Permintaan Ajisai yang sengaja dibuat egois membuat Mai terpojok. Saat ini, Ajisai punya dua tujuan. Yang pertama adalah memahami apa arti menyukai seseorang bagi Renako. Apa pun yang terjadi, Renako tetap berpikir bahwa perasaannya terhadap Ajisai bertepuk sebelah tangan, tidak peduli seberapa keras Ajisai mencoba menjelaskan sebaliknya. Oleh karena itu, dia merasa sudah waktunya tindakannya menyampaikan maksudnya, meskipun itu pasti akan menjadi perjuangan yang berat.
Yang membawanya ke gol kedua.
“Kami terjebak hujan badai yang tiba-tiba,” kata Mai, “jadi saya membawanya ke hotel.”
“Hotel?!”
Ajisai ingin Mai bersikap jujur padanya. Bahkan jika beberapa hal tidak enak didengar, atau berakhir menyakitinya, dia ingin Mai mengatakannya padanya. Mai adalah orang yang jauh lebih kuat daripada Ajisai sendiri, tetapi itu tidak berarti dia tidak bisa terluka juga. Jika dia dan Ajisai setara di hadapan Renako, maka Ajisai ingin memikul sebagian beban kesedihan dan kecemasan Mai. Mungkin Mai memiliki perasaan yang lebih kuat daripada gadis-gadis biasa. Pikiran itu sedikit mengkhawatirkan Ajisai, tetapi biarlah, dia memutuskan. Dia harus mengomeli anak-anak itu ke sana kemari jika dia ingin mereka tumbuh menjadi warga negara teladan. Dia peduli pada mereka lebih dari siapa pun di dunia ini, dan dia tahu tidak mungkin dia bisa mengkhawatirkan formalitas saat dia berurusan dengan mereka.
Hubungan tiga arah adalah hal yang rumit, tidak pasti, dan membingungkan. Hubungan ini membutuhkan kerja keras dari setiap pihak untuk menjaga keseimbangan. Itulah sebabnya—
“Tapi kau tahu,” kata Mai, “Renako bilang ciuman itu tidak dihitung karena itu hanya ciuman antarteman. Aku menanggapinya agak lebih keras dari yang seharusnya.”
“Hah?” kata Ajisai. “Bukankah ciuman itu hanya ciuman biasa?”
Itulah sebabnya Ajisai ingin melakukan apa saja demi sahabat-sahabatnya yang sangat aneh dan luar biasa itu.

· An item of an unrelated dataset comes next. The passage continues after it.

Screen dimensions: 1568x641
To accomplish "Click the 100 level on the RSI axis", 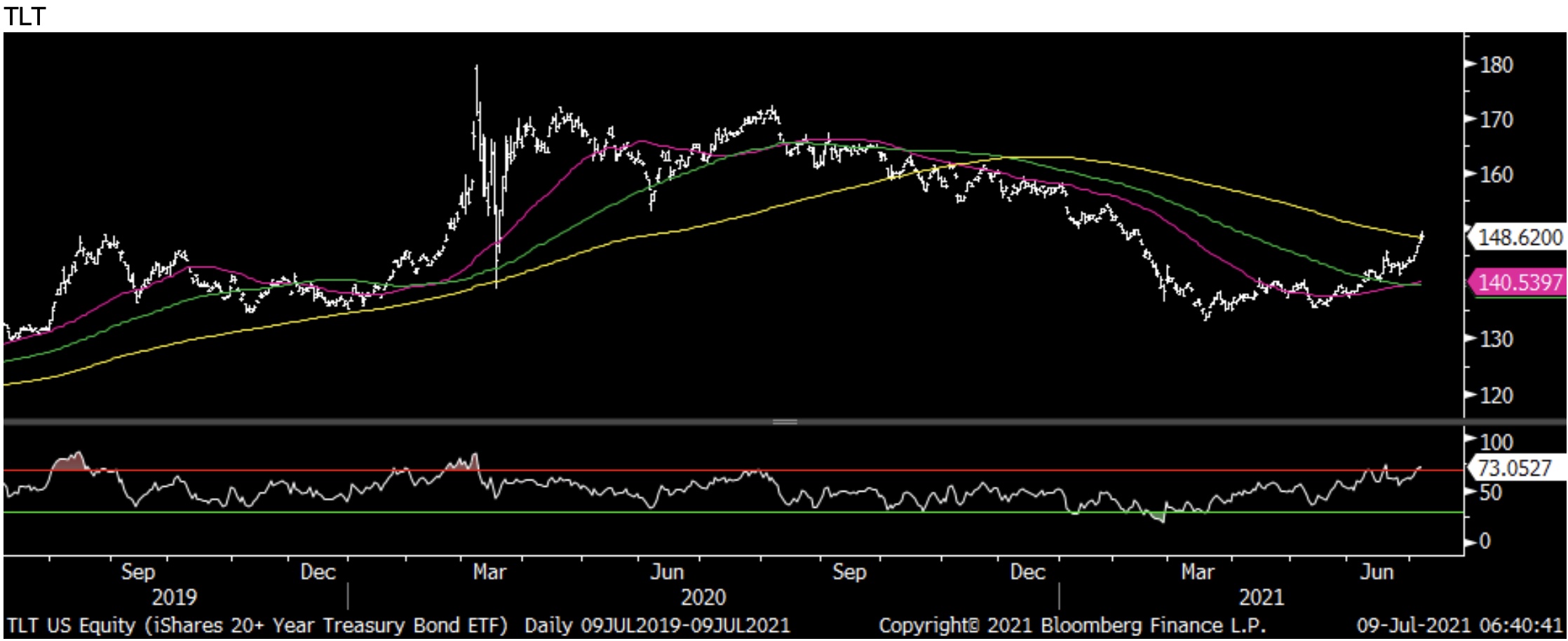I will pyautogui.click(x=1496, y=443).
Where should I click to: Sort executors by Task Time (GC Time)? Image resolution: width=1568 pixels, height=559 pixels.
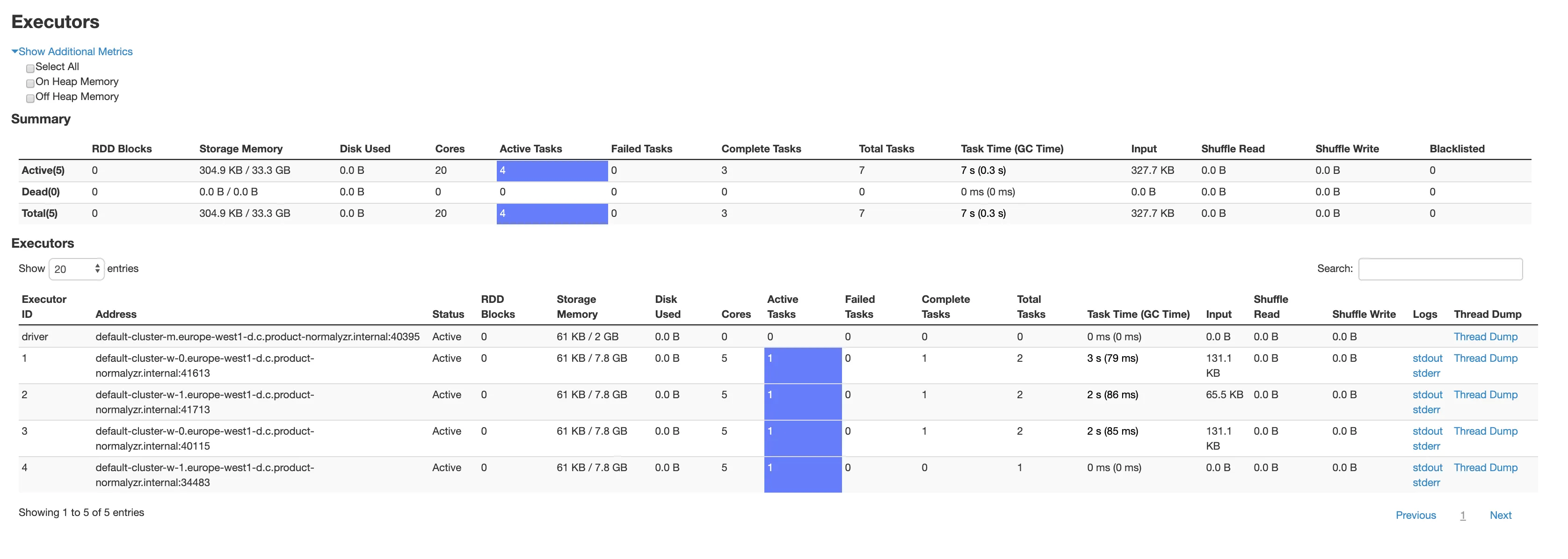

Dia menggunakan tangannya untuk mengipasi dirinya sendiri sambil bergumam dengan wajah memerah, “A-aku heran. Aku tidak percaya kau dan Rena-chan sudah bertindak sejauh itu…”
“Tidak tepat.”
“Hah?! Apa maksudnya?”
“Yah, masih banyak lagi; ini cerita yang panjang… Kau tahu, aku akan menceritakannya lain kali. Untuk saat ini, aku mendoakan yang terbaik bagi usahamu sendiri, Ajisai!”
“Tunggu, cerita panjang apa? Hei, Mai-chan! Sekarang aku jadi penasaran! Hei. Hei! Cerita panjang apa?”
Sekarang setelah ketiganya berpacaran, semuanya pasti akan sangat menyenangkan, pikir Ajisai. Ia tidak berusaha bersikap lebih tangguh daripada yang ia rasakan atau meyakinkan dirinya sendiri bahwa itu benar. Ia benar-benar bersemangat untuk masa depan.